Relatos de PcD denunciam uma realidade bem distante da atenção integral preconiza- da. Há falta de esclarecimento aos familiares sobre as possibilidades de desenvolvimento da PcD e formas de superar as dificuldades encontradas, ou de orientações à estimulação precoce. Os médicos desconhecem as particularidades que diferenciam um corpo com e sem deficiência, o que dificulta a redução de riscos de surgimento de problemas de saúde evitáveis ou de procedimentos inadequados, que podem até mesmo levar à morte do paciente, como a hiper-reflexia autonômica – intercorrência frequente em pessoas tetraplégicas. Cada vez mais mulheres com lesão medular optam por engravidar, demandando dos obstetras preparo no acompanhamento de uma gravidez com risco de trombose, infecção urinária de repetição, úlceras de pressão à medida que a gestante ganha peso e hiper-reflexia autonômica. É raro as PcD encontrarem médicos com capacidade técnica aliada à abertura para negociação quanto ao cuidado com a saúde e que se preocupem com questões relacionadas ao serviço, como redução do tempo e da energia despendidos pelas PcD para receber atendimento médico. Por isto, elas acabam tendo que escolher qual dessas capacidades consideram prioritária, no momento, em detrimento das demais.

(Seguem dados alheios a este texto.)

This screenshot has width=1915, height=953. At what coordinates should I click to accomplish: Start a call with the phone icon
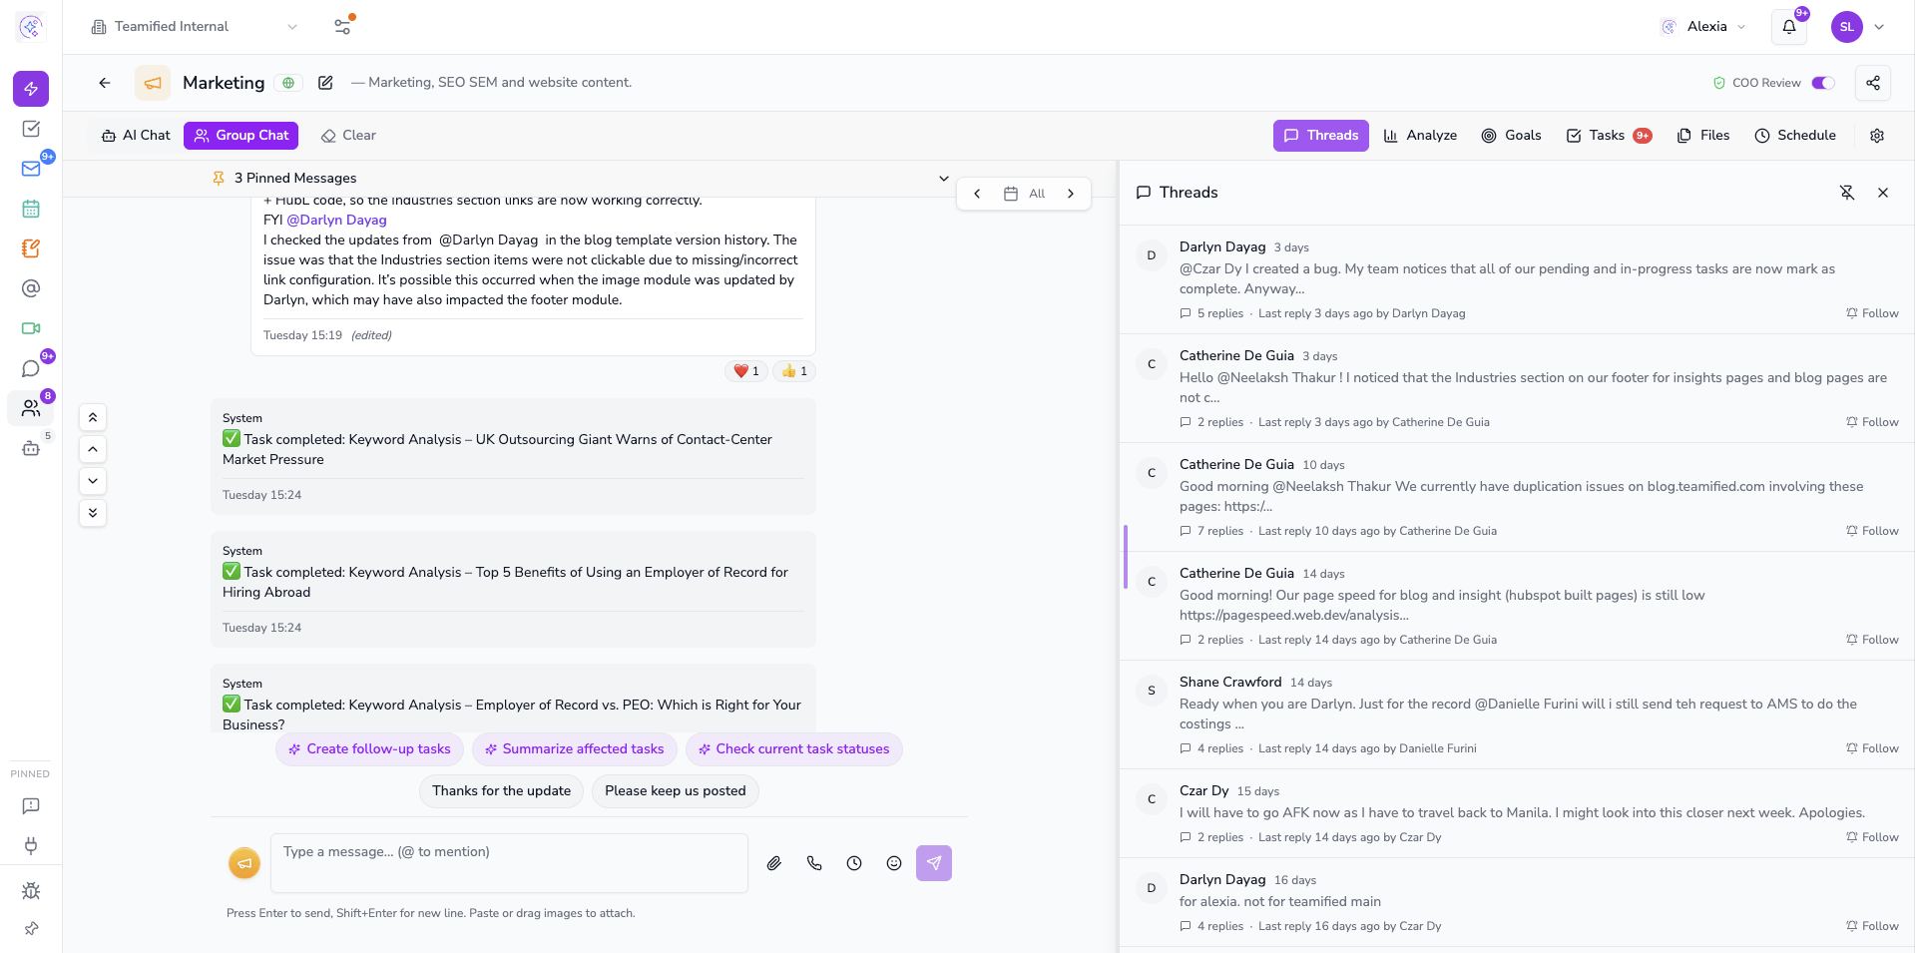click(814, 863)
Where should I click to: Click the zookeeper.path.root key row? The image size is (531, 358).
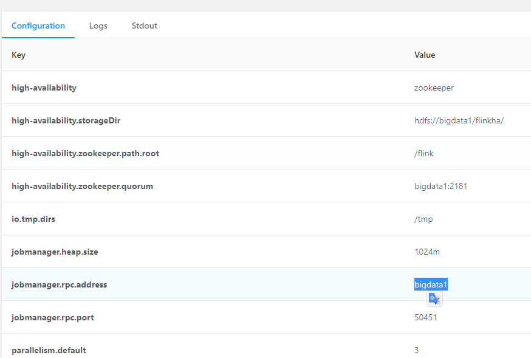pyautogui.click(x=86, y=153)
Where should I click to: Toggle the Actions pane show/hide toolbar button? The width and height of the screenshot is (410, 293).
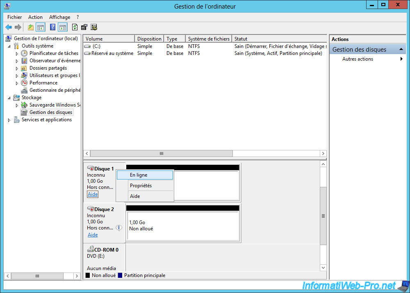pyautogui.click(x=62, y=27)
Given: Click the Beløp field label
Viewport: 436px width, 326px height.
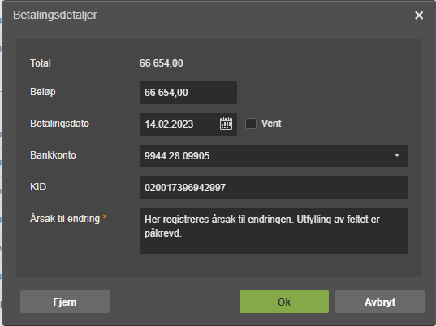Looking at the screenshot, I should 43,92.
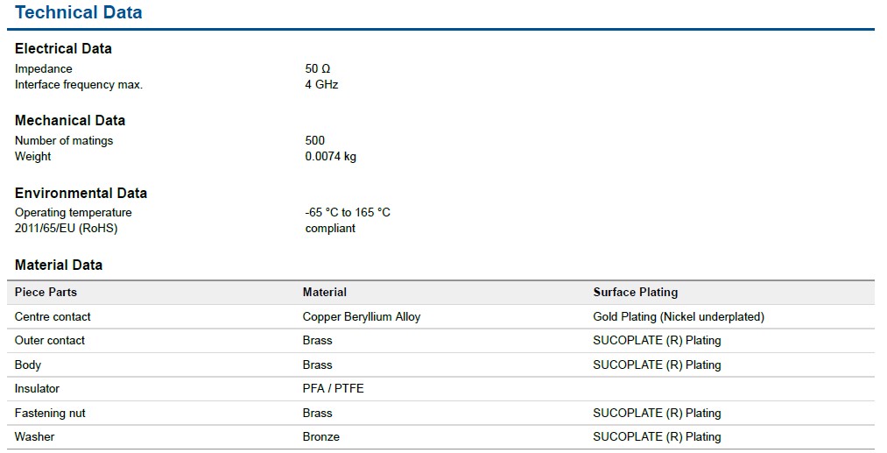Viewport: 887px width, 453px height.
Task: Click the Number of matings value 500
Action: pyautogui.click(x=314, y=140)
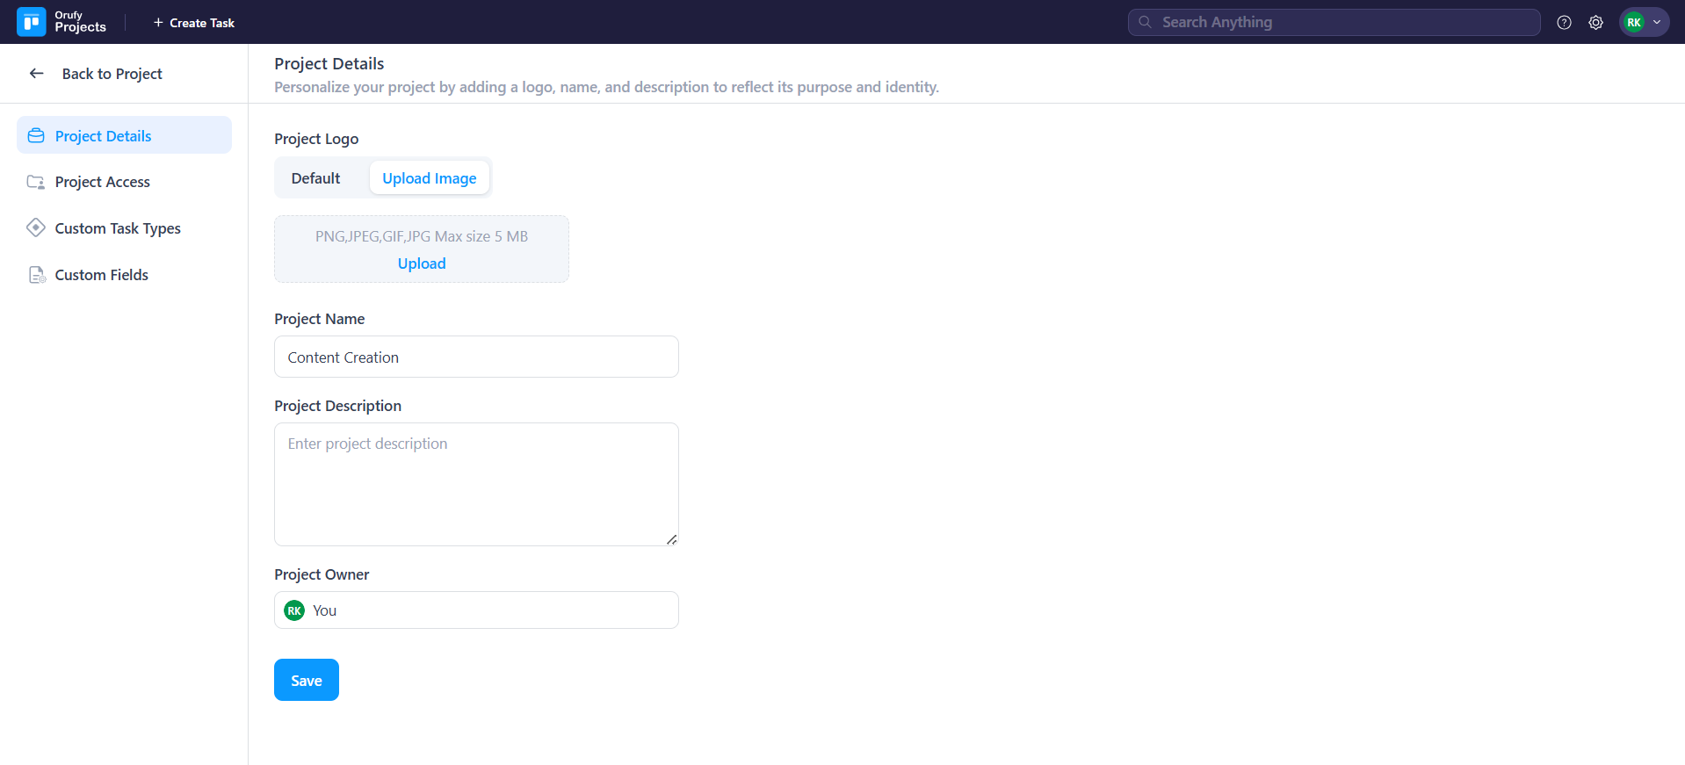Screen dimensions: 1685x765
Task: Click the Project Description text area
Action: [476, 484]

O texto da Política Nacional de Saúde da PcD sinaliza a inclusão de disciplinas e conteúdos de reabilitação e atenção à saúde das PcD nos currículos de graduação da área da saúde, ao passo que o Artigo 25 da Convenção dos Direitos das PcD, de 2008, trata da conscientização dos profissionais de saúde acerca dos direitos humanos, dignidade, autonomia e necessidades das PcD. Apesar disso, a atenção integral à saúde das PcD ainda representa uma área de interesse negligenciada pelas escolas médicas, mas não apenas por elas. As inclusões no currículo, hoje, embora esparsas e desarticuladas, se devem a iniciativas pessoais de docentes preocupados com a saúde desse grupo da sociedade. Tais iniciativas, no entanto, estão sujeitas à descontinuidade. Considerando que as PcD devem ser percebidas como parte integrante da diversidade humana, cada disciplina deveria fazer menção às especificidades das PcD em relação ao tema abordado, ao invés de se criar uma disciplina à parte para tratar de questões relativas a esse grupo.
Torna-se urgente a parceria entre o Ministério da Saúde, o Ministério da Educação, a Associação Brasileira de Educação Médica, entidades de defesa dos direitos das PCD, reitores, diretores de faculdades, órgãos diretivos colegiados e outros organismos, visando ao compromisso com a implantação de uma política educacional que não mais exclua as PCD. O texto das Diretrizes Curriculares Nacionais do Curso de Graduação em Medicina, inclusive, deveria mencionar, especificamente, a deficiência como um tópico importante.
A Associação Brasileira de Educação Médica teria papel decisivo, buscando se associar aos organismos/associações/ conselhos voltados para a defesa dos interesses das pessoas com deficiência e mesmo àquelas voltadas para a defesa dos direitos humanos, assumindo uma posição de vanguarda ao lado dessas outras organizações e exercendo sua liderança política entre as escolas médicas e entidades governamentais.
*Segundo o Censo 2010, 45 milhões de brasileiros disseram ter algum tipo de deficiência, ou seja, quase 24% da população brasileira.
Texto publicado na Revista Brasileira de Educação Médica. 35(3)- 301-302; 2011.